One such effort is Cyberkinetic's BrainGate Neural Interface System, now undergoing clinical trials. The tiny chip was developed by Brown University's John Donoghue, who serves as Cyberkinetic's Chief Scientific Officer.
Brain chips are made with a view to enhance the memory of human beings, to help paralyzed patients, and are also intended to serve military purposes. It is likely that implantable computer chips acting as sensors, or actuators, may soon assist not only failing memory, but even bestow fluency in a new language, or enable "recognition" of previously unmet individuals. The progress already made in therapeutic devices, in prosthetics and in computer science indicates that it may well be feasible to develop direct interfaces between the brain and computers.
This technology is only under developmental phase, although many implants have already been made on the human brain for experimental purposes.

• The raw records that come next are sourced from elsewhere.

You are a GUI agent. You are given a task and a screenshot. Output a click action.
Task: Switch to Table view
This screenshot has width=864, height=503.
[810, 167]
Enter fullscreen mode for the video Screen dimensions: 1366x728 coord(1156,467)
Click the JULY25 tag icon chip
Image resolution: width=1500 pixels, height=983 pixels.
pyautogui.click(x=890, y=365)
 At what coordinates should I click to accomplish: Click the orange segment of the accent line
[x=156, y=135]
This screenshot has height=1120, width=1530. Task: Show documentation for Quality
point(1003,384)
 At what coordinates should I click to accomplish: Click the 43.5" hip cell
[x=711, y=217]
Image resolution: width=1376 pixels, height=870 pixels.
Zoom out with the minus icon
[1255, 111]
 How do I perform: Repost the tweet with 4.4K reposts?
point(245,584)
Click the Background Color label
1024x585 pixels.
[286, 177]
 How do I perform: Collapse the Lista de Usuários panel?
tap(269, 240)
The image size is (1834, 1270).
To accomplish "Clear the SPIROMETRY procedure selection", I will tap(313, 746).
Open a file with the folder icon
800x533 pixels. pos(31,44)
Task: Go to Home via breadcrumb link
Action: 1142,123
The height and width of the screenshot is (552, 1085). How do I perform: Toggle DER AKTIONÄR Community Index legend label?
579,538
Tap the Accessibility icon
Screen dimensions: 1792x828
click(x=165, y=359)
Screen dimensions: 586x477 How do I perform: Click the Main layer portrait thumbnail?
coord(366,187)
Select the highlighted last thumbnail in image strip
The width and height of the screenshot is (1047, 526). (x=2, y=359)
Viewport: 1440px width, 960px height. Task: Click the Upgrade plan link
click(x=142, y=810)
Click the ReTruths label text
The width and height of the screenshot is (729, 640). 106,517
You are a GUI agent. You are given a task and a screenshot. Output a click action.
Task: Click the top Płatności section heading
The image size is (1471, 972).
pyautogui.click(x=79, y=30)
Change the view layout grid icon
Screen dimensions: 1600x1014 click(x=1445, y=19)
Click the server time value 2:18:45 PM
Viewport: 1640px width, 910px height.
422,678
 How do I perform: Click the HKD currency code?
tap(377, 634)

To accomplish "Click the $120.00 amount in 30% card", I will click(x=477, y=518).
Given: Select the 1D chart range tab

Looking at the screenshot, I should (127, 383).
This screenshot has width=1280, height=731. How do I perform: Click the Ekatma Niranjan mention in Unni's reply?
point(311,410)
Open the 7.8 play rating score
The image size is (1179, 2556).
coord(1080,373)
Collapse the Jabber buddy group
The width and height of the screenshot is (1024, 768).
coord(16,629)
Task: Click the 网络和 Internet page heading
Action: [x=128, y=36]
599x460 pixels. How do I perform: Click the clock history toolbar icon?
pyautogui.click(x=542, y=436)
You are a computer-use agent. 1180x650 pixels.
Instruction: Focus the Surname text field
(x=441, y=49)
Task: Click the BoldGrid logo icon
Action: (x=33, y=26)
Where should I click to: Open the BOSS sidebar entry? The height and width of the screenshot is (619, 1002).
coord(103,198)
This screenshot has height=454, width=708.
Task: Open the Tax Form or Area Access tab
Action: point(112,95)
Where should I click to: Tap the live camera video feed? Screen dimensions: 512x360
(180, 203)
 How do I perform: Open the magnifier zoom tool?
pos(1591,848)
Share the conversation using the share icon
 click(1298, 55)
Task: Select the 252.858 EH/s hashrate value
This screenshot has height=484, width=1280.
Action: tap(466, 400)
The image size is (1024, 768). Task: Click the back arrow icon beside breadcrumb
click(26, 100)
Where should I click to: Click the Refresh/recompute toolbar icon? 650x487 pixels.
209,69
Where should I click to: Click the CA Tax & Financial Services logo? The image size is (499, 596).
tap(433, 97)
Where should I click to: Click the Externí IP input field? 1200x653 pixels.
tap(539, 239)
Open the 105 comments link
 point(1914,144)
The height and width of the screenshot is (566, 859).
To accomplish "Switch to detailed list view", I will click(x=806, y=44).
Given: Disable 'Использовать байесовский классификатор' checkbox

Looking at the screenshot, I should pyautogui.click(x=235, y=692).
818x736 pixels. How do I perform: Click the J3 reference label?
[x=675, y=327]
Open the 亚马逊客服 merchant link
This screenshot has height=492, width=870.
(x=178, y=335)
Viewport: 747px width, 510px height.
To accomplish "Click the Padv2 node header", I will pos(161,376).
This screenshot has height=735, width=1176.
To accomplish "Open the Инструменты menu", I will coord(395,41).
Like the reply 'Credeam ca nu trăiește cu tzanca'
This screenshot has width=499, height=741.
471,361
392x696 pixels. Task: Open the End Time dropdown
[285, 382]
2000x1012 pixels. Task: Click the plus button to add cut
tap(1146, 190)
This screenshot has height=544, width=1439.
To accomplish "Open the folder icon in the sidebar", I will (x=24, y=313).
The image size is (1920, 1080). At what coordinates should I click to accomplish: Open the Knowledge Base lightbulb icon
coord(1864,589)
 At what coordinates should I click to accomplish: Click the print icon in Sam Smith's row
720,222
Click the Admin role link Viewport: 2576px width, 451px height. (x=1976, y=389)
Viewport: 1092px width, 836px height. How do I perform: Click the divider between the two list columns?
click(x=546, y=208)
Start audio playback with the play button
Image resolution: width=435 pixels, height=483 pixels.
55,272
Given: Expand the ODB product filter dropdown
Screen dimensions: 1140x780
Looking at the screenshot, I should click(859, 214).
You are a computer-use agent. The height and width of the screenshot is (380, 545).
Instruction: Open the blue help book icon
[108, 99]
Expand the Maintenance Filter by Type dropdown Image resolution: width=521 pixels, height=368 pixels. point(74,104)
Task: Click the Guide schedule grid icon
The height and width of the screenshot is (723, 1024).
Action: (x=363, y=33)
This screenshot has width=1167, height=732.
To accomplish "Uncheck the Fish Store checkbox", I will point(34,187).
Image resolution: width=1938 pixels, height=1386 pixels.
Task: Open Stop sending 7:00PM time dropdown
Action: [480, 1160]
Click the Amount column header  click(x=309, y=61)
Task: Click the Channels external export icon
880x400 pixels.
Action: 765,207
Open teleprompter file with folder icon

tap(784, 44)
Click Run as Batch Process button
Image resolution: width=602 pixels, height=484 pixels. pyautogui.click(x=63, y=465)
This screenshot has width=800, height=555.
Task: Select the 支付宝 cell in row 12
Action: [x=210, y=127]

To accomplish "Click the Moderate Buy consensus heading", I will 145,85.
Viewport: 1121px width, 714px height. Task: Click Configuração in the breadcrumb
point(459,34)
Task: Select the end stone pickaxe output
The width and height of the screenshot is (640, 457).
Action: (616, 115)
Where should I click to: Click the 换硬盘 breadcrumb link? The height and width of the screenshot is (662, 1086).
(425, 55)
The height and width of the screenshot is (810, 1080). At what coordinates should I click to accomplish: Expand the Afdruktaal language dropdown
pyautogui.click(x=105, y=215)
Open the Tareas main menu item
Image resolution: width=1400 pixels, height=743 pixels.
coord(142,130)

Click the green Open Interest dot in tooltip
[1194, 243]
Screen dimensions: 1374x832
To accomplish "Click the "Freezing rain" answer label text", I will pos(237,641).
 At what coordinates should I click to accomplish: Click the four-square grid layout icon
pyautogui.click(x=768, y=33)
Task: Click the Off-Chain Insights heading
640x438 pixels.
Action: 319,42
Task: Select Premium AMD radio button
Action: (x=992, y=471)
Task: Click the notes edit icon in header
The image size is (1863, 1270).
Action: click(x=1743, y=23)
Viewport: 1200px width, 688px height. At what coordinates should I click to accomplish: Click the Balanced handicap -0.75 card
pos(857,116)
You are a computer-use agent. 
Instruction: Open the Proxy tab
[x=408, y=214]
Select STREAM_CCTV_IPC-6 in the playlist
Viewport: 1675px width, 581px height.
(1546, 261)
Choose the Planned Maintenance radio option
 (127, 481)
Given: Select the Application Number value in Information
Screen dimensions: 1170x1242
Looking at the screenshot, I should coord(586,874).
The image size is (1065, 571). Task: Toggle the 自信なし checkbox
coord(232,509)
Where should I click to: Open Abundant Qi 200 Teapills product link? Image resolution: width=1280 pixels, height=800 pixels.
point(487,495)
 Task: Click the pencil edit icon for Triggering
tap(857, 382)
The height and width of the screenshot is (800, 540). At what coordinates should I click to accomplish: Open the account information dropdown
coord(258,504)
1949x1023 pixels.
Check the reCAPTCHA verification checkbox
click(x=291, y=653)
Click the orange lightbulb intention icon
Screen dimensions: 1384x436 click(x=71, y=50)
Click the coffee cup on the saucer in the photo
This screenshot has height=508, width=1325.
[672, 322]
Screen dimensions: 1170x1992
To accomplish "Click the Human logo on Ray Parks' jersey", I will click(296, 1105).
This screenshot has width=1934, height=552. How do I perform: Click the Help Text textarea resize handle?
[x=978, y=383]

Let's take a look at this developing technology
Researchers at the crossroads of medicine and electronics are developing implantable silicon neurons that one day could carry out the functions of a part of the brain that has been damaged by stroke, epilepsy or Alzheimer's disease.
The U.S. Food and Drug Administration have approved implantable neurostimulators and drug pumps for the treatment of chronic pain, spasticity and diabetes, according to a spokesman for Medtronic Inc. ( Minneapolis ). A sponsor of the Capri conference, Medtronic says it is already delivering benefits in neural engineering through its Activa therapy, which uses an implantable neurostimulator, commonly called a brain pacemaker, to treat symptoms of Parkinson's disease.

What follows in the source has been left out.